LiveIdeaBench: Evaluating LLMs' Divergent Thinking for Scientific Idea Generation with Minimal Context
Kai Ruan, Xuan Wang, Jixiang Hong, Peng Wang, Yang Liu, Hao Sun
TL;DR
LiveIdeaBench introduces a minimal-context benchmark to evaluate LLMs' divergent thinking for scientific ideation across 22 domains. By using single-keyword prompts and a dynamic panel of judge models, it scores ideas on originality, feasibility, fluency, flexibility, and clarity, revealing a weak link between general intelligence and scientific ideation. The results show domain-specific strengths and notable trade-offs, with some smaller models rivaling larger ones, underscoring the need for specialized benchmarks and training strategies for scientific idea generation. The work also discusses environmental costs, evaluation challenges, and directions for human-AI collaborative discovery in science.
Abstract
While Large Language Models (LLMs) demonstrate remarkable capabilities in scientific tasks such as literature analysis and experimental design (e.g., accurately extracting key findings from papers or generating coherent experimental procedures), existing evaluation benchmarks primarily assess performance using rich contextual inputs.

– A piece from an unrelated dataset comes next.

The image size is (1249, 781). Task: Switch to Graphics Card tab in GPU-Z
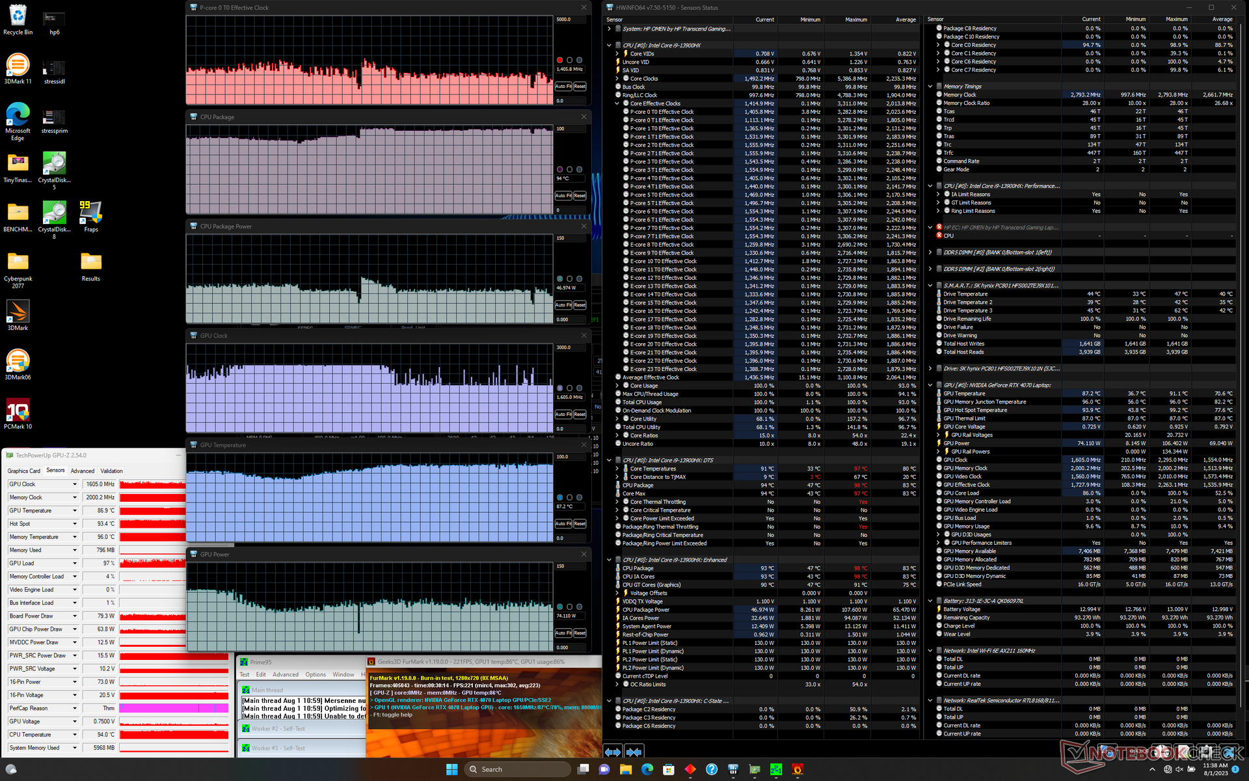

We introduce LiveIdeaBench, a comprehensive benchmark evaluating LLMs' scientific idea generation by assessing divergent thinking capabilities using single-keyword prompts. Drawing from Guilford's creativity theory, our benchmark employs a dynamic panel of state-of-the-art LLMs to assess generated ideas across five key dimensions: originality, feasibility, fluency, flexibility, and clarity. Through extensive experimentation with over 40 leading models across 1,180 keywords spanning 22 scientific domains, we reveal that the scientific idea generation capabilities measured by our benchmark, are poorly predicted by standard metrics of general intelligence. Our results demonstrate that models like QwQ-32B-preview achieve creative performance comparable to top-tier models such as claude-3.7-sonnet:thinking, despite significant gaps in their general intelligence scores. These findings highlight the need for specialized evaluation benchmarks for scientific idea generation and suggest that enhancing these idea generation capabilities in LLMs may require different training strategies than those used for improving general problem-solving abilities, potentially enabling a wider range of AI tools tailored for different stages of the scientific process.